Net Interest Income/Margins
Net interest income of $12,243,543 during the first six-months of 1998 resulted
from a net interest margin of 4.96% on average earning assets of $501.1 million.
This compares with a net interest margin of 4.95% on average earning assets of
$414.0 million generating net interest income of $10,030,674 for the same period
in 1997. The interest rate earned on taxable securities has been reduced as the
Company continues to invest in relatively short term government securities. The
Company has, however, been able to sustain the strong net interest margin as
average interest bearing liabilities have decreased slightly as a percentage of
total liabilities and capital. This is the result of both increased capital and
increases in noninterest bearing deposits. Interest rates have remained
relatively stable and thus the change in the net interest margin is more a
function of competition and investment options than changes in interest rates.
The increase in loan demand experienced by the Company positively affects the
net interest margin, as noted by the large volume related increase, and is an
indicator of the continued strong local economy. The increase in net interest
income consists of an increase of $266,000 relative to rate and an increase of
$1,902,000 relative to volume.
Management reviews asset/liability volumes and rates on a weekly basis. As
Carolina First's loans have continued to grow, the funds have been obtained
primarily through customer deposits and the maturing of investment securities.

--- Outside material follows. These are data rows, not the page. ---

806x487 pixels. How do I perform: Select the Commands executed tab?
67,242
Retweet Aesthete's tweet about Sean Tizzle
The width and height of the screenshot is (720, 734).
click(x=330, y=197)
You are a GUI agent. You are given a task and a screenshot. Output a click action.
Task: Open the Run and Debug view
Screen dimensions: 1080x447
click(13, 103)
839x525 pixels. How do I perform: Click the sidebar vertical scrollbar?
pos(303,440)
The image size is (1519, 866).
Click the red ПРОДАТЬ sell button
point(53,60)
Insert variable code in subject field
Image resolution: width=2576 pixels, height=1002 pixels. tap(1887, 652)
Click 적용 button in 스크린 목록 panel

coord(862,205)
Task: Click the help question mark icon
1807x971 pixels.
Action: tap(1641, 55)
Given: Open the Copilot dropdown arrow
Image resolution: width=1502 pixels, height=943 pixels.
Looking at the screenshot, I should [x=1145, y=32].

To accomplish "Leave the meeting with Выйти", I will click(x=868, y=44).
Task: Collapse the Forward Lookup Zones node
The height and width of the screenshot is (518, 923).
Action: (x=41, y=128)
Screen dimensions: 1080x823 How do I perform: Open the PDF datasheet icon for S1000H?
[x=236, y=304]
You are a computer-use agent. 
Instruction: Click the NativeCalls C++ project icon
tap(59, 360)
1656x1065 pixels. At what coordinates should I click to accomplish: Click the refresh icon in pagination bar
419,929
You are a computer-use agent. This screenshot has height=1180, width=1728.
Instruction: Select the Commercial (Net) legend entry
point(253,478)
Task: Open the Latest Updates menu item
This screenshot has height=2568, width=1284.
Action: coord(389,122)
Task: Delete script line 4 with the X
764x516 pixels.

Deposit and loan rates are adjusted as market conditions and Company needs
allow.
Analysis of average balances and interest rates for the six-months ended June
30, 1998 and 1997, is presented on pages 13 and 14 of this report. Such analysis
is presented on a fully-taxable equivalent basis at the federal statutory rate
of 34 %.
9
<PAGE>
Loan Loss Allowance/Provision
The allowance for loan losses represents management's determination as to an
adequate amount in relation to the risk of future losses inherent in the loan
portfolio. In evaluating the allowance and its adequacy, management considers
the bank's loan loss experience, the amount of past due and non-performing
loans, current and anticipated economic conditions and other appropriate
information. While it is the Company's policy to charge-off in the current
period the loans in which a loss is considered probable, there are additional
risks for future losses which cannot be quantified precisely or attributed to
particular loans or classes of loans. Because these risks are continually
changing in response to facts beyond the control of the Company, such as the
state of the economy, management's judgment as to the adequacy of the provision
is approximate and imprecise. It is also subject to regulatory examinations and
determinations as to adequacy, which may take into account such factors as
methodology used to calculate the allowance for loan losses and the size of the
loan loss allowance in comparison to a group of peer banks identified by the
regulatory agencies.
In assessing the adequacy of the allowance, management relies predominantly on
its ongoing review of the loan portfolio, which is undertaken to both ascertain
whether there are probable losses which must be charged-off and to assess the
risk characteristics of the portfolio in the aggregate. This review considers
the judgments of management, and also those of bank regulatory agencies that
review the loan portfolio as part of their regular bank examination process.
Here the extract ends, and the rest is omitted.